Blue Monday(The third Monday in January)
Blue Monday is a name given to a day in January (typically the third Monday of the month) claimed to be the most depressing day of the year. The concept was first publicised as part of a 2005 press release from holiday company Sky Travel, which claimed to have calculated the date using an equation.
The idea is considered pseudoscience, with its formula derided by scientists as nonsensical.
President’s Day (3rd Monday of February)
President’s Day is also called Washington’s Birthday, which is a United States federal holiday celebrated on the third Monday of February in honor of George Washington, the first President of the United States, who was born on February 22, 1732. It can occur on the 15th through the 21st of February inclusive.

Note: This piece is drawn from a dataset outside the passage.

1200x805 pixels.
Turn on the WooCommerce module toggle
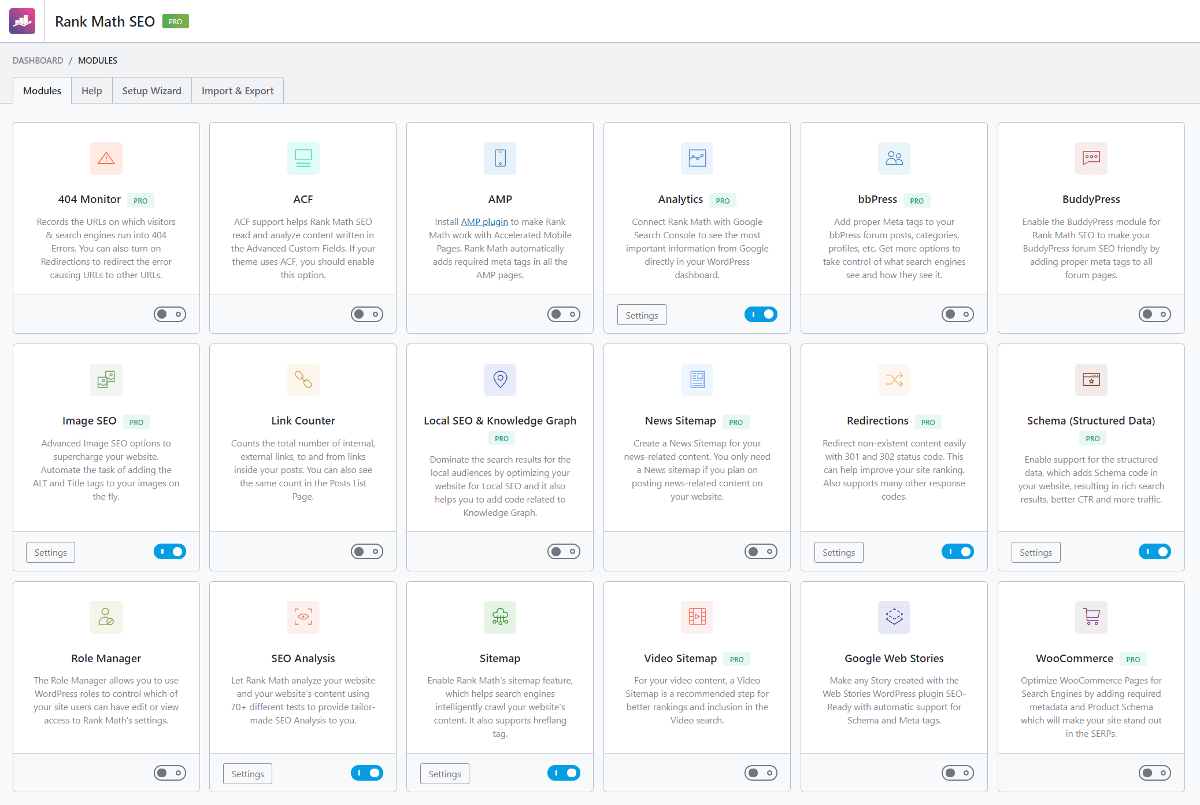[1154, 773]

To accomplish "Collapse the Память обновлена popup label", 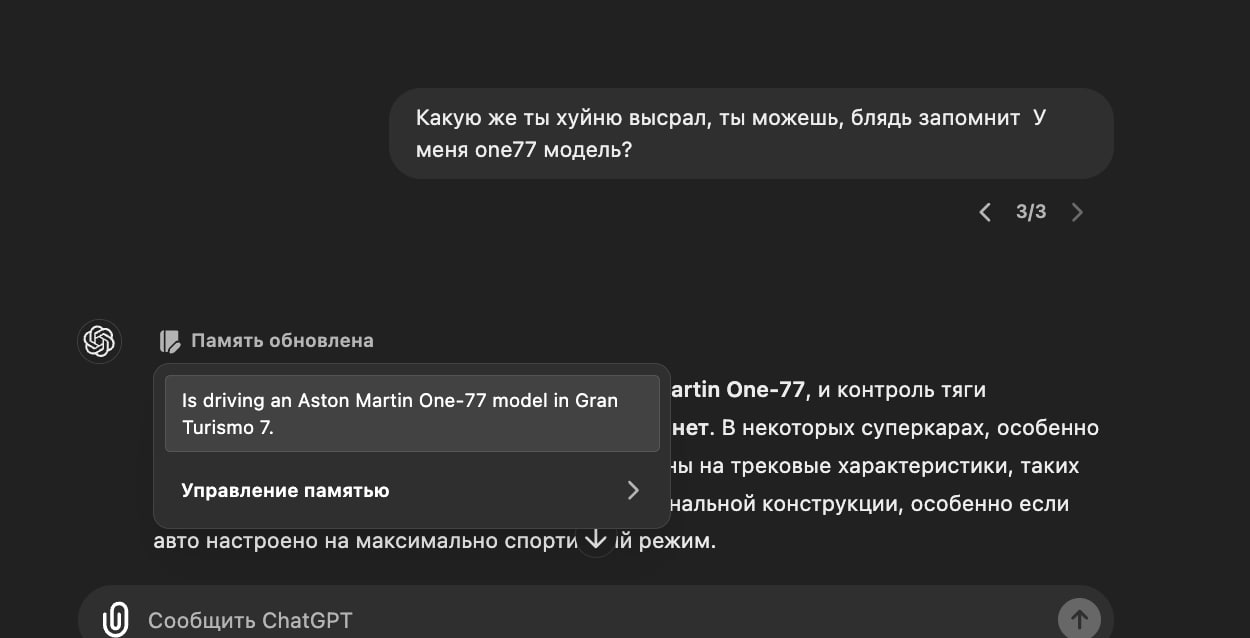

Memorial Day (Last Monday in May)
Memorial Day is a federal holiday in the United States for remembering the people who died while serving in the country’s armed forces. The holiday, which is currently observed every year on the last Monday of May, was held on May 29, 2017. The holiday was held on May 30 from 1868-1970. It marks the start of the unofficial summer vacation season, while Labor Day marks its end.
Independence Day (July 4th)
Independence Day, also referred to as the Fourth of July or July Fourth, is a federal holiday in the United States commemorating the adoption of the Declaration of Independence on July 4, 1776. The Continental Congress declared that the thirteen American colonies regarded themselves as a new nation, the United States of America, and were no longer part of the British Empire. The Congress actually voted to declare independence two days earlier, on July 2.
Labor Day (1st Monday in September)
Labor Day in the United States is a public holiday celebrated on the first Monday in September. It honors the American labor movement and the contributions that workers have made to the strength, prosperity, laws and well-being of the country. It is the Monday of the long weekend known as Labor Day Weekend and it is considered the unofficial end of summer in the United States. The holiday is also a federal holiday.
Singles Day (November 11th)
Singles’ Day or Guanggun Jie (Chinese: 光棍节; pinyin: Guānggùn Jié; Wade–Giles: Kuang-kun chieh; literally: “bare sticks holiday”) is an entertaining festival widespread among young Chinese people, to celebrate the fact that they are proud of being single. The date, November 11th (11/11), is chosen because the number “1” resembles an individual that is alone. This festival has become the largest online shopping day in the world, with sales in Alibaba’s sites Tmall and Taobao at US$5.8 billion in 2013, US$9.3 billion in 2014, US$14.3 billion in 2015 and over US$17.8 billion in 2016.
Columbus Day (1st Monday in October)
Columbus Day is a national holiday in many countries in the Americas and elsewhere which officially celebrates the anniversary of Christopher Columbus’s arrival in the Americas on October 12, 1492. The landing is celebrated as “Columbus Day” in the United States, as “Día de la Raza” (“Day of the Race”) in many countries in Latin America and as “Día de la Hispanidad” and “Fiesta Nacional” in Spain, where it is also the religious festivity of la Virgen del Pilar. It is also celebrated as Día de las Américas (Day of the Americas) in Belize and Uruguay, as Día del Respeto a la Diversidad Cultural (Day of Respect for Cultural Diversity) in Argentina.
Black Friday (The day after the 4th Thursday in November)
Black Friday is the day following Thanksgiving Day in the United States (the fourth Thursday of November). Since 1952, it has been regarded as the beginning of the Christmas shopping season in the U.S., and most major retailers open very early (and more recently during overnight hours) and offer promotional sales. Black Friday is not an official holiday, but California and some other states observe “The Day After Thanksgiving” as a holiday for state government employees, sometimes in lieu of another federal holiday such as Columbus Day.
Cyber Monday (The Monday following Black Friday)
Cyber Monday is a marketing term for the Monday after the Thanksgiving holiday in the United States. The term “Cyber Monday” was created by marketing companies to persuade people to shop online. The term was coined by Ellen Davis and Scott Silverman and made its debut on November 28, 2005 in a Shop.org press release entitled “‘Cyber Monday Quickly Becoming One of the Biggest Online Shopping Days of the Year”.